| Task to complete |
What do the lines say from the start of the entries through the one containing "549x392 pixels."? Repeat them exactly.

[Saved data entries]
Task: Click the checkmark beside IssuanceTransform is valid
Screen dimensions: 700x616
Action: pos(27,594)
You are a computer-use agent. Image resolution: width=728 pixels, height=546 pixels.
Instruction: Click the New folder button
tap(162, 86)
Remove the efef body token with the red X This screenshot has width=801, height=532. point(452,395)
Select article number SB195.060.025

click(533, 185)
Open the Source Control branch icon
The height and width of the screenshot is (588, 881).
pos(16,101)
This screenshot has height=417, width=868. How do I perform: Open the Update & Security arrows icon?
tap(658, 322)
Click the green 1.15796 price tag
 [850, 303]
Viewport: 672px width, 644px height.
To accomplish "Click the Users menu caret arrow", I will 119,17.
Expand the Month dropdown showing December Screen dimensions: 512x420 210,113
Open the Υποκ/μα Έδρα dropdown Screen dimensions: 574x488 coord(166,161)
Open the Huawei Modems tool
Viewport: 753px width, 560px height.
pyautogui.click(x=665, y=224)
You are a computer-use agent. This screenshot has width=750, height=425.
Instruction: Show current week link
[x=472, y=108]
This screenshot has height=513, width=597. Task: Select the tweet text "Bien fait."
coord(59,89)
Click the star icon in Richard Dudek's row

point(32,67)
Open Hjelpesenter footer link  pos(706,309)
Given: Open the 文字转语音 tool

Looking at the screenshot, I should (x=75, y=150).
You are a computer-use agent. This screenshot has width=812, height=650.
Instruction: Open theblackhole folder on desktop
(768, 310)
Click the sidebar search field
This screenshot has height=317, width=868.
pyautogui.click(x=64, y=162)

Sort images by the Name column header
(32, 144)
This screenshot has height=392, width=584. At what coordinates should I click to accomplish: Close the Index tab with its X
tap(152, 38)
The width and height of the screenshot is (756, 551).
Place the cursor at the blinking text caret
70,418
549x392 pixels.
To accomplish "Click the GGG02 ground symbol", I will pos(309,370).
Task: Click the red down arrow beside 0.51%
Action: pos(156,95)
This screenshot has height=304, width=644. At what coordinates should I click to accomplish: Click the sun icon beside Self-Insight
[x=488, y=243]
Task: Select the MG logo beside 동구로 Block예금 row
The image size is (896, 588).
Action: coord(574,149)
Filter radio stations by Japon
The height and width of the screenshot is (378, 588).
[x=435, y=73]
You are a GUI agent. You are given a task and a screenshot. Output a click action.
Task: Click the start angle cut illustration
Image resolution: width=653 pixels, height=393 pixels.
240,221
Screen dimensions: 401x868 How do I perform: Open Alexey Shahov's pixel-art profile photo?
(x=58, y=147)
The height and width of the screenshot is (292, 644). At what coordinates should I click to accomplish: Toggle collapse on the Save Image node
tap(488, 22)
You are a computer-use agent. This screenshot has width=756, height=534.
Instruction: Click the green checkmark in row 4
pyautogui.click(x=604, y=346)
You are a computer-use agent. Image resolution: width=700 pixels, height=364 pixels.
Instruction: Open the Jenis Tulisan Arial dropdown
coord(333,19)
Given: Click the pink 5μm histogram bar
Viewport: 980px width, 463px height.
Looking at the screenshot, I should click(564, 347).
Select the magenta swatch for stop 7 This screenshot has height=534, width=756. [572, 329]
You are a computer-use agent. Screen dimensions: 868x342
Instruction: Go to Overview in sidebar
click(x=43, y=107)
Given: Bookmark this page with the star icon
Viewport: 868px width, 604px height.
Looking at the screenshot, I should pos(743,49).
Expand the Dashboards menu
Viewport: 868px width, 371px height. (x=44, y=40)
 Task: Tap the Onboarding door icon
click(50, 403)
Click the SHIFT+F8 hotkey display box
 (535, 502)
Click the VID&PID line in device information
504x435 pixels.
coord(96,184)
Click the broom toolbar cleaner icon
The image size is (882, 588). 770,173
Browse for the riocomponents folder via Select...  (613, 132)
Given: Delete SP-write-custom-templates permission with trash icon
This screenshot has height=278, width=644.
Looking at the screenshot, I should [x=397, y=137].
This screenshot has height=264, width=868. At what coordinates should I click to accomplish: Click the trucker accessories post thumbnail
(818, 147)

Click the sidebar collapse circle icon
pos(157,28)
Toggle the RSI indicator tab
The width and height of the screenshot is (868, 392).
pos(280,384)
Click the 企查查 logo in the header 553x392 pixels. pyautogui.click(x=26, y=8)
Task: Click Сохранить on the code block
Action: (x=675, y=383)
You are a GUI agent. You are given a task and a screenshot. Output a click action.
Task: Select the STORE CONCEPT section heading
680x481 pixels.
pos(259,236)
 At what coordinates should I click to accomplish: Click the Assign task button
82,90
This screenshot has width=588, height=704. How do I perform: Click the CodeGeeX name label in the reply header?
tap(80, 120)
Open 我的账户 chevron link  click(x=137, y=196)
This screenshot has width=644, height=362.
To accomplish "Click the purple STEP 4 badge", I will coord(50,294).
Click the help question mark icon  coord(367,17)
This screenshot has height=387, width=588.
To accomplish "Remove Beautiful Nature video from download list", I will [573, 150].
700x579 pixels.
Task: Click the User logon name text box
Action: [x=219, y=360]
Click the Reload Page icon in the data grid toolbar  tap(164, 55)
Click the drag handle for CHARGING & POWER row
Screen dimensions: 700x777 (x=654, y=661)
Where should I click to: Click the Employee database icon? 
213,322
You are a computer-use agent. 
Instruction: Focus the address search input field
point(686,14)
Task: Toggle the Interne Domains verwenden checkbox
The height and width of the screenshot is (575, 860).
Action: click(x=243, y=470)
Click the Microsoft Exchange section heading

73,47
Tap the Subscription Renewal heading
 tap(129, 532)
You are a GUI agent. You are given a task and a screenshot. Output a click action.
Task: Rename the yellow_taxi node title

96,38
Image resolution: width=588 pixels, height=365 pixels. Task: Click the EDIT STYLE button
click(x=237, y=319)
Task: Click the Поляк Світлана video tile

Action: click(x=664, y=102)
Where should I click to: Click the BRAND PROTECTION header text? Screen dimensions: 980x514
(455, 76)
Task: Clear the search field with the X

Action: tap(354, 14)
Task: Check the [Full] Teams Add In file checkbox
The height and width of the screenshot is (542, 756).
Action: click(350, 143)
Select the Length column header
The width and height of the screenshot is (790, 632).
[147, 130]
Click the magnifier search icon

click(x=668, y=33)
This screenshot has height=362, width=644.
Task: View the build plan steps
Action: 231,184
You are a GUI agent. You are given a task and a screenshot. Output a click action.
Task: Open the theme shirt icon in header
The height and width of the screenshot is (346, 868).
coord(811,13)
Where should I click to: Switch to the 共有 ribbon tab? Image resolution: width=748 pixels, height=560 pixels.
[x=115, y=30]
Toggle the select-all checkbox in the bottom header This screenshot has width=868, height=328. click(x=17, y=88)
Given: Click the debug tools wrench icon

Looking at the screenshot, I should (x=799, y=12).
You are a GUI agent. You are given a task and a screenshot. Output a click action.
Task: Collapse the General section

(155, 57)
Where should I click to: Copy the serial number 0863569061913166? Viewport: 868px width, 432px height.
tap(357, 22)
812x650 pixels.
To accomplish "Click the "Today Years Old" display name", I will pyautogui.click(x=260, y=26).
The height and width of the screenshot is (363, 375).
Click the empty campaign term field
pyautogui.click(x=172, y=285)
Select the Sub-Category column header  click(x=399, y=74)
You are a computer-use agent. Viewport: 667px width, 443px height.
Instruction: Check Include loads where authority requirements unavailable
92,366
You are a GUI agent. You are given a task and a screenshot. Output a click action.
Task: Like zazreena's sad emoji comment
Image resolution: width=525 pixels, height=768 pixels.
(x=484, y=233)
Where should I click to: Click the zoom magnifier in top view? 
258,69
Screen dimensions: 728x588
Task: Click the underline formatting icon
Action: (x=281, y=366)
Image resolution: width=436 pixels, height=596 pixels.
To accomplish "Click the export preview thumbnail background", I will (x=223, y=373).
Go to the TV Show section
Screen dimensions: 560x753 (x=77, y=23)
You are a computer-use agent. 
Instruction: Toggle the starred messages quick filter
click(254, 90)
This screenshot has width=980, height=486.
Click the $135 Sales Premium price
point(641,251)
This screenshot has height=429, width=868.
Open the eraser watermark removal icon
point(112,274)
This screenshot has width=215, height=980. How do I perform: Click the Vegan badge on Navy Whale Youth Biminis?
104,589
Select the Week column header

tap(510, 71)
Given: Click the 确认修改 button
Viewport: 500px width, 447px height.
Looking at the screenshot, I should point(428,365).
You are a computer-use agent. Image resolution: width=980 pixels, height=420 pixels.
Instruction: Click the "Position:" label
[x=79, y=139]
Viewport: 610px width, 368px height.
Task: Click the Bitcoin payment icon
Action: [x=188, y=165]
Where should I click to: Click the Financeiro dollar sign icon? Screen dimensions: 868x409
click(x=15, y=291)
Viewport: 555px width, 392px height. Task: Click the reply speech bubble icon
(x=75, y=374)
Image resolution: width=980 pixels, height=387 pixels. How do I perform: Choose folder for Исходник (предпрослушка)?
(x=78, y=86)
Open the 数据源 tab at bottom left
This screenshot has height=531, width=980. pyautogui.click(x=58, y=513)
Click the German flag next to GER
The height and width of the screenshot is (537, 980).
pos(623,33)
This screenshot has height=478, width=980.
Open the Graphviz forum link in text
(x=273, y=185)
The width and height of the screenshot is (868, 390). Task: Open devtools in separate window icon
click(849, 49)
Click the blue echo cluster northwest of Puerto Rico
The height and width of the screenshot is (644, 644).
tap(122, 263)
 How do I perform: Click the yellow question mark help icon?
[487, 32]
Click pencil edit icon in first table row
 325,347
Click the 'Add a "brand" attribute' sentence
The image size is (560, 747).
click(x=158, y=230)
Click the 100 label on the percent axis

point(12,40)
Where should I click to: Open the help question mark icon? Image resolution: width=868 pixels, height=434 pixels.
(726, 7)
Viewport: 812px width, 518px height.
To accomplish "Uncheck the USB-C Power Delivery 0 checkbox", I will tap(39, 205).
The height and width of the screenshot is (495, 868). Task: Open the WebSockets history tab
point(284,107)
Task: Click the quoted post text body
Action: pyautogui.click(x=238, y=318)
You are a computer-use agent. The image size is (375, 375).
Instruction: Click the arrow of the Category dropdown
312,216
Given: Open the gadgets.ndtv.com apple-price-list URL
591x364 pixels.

| Written answer |
Task: Click the checkmark beside IssuanceTransform is valid
Screen dimensions: 700x616
Action: pos(27,594)
You are a computer-use agent. Image resolution: width=728 pixels, height=546 pixels.
Instruction: Click the New folder button
tap(162, 86)
Remove the efef body token with the red X This screenshot has width=801, height=532. point(452,395)
Select article number SB195.060.025

click(533, 185)
Open the Source Control branch icon
The height and width of the screenshot is (588, 881).
pos(16,101)
This screenshot has height=417, width=868. How do I perform: Open the Update & Security arrows icon?
tap(658, 322)
Click the green 1.15796 price tag
 [850, 303]
Viewport: 672px width, 644px height.
To accomplish "Click the Users menu caret arrow", I will 119,17.
Expand the Month dropdown showing December Screen dimensions: 512x420 210,113
Open the Υποκ/μα Έδρα dropdown Screen dimensions: 574x488 coord(166,161)
Open the Huawei Modems tool
Viewport: 753px width, 560px height.
pyautogui.click(x=665, y=224)
You are a computer-use agent. This screenshot has width=750, height=425.
Instruction: Show current week link
[x=472, y=108]
This screenshot has height=513, width=597. Task: Select the tweet text "Bien fait."
coord(59,89)
Click the star icon in Richard Dudek's row

point(32,67)
Open Hjelpesenter footer link  pos(706,309)
Given: Open the 文字转语音 tool

Looking at the screenshot, I should (x=75, y=150).
You are a computer-use agent. This screenshot has width=812, height=650.
Instruction: Open theblackhole folder on desktop
(768, 310)
Click the sidebar search field
This screenshot has height=317, width=868.
pyautogui.click(x=64, y=162)

Sort images by the Name column header
(32, 144)
This screenshot has height=392, width=584. At what coordinates should I click to accomplish: Close the Index tab with its X
tap(152, 38)
The width and height of the screenshot is (756, 551).
Place the cursor at the blinking text caret
70,418
549x392 pixels.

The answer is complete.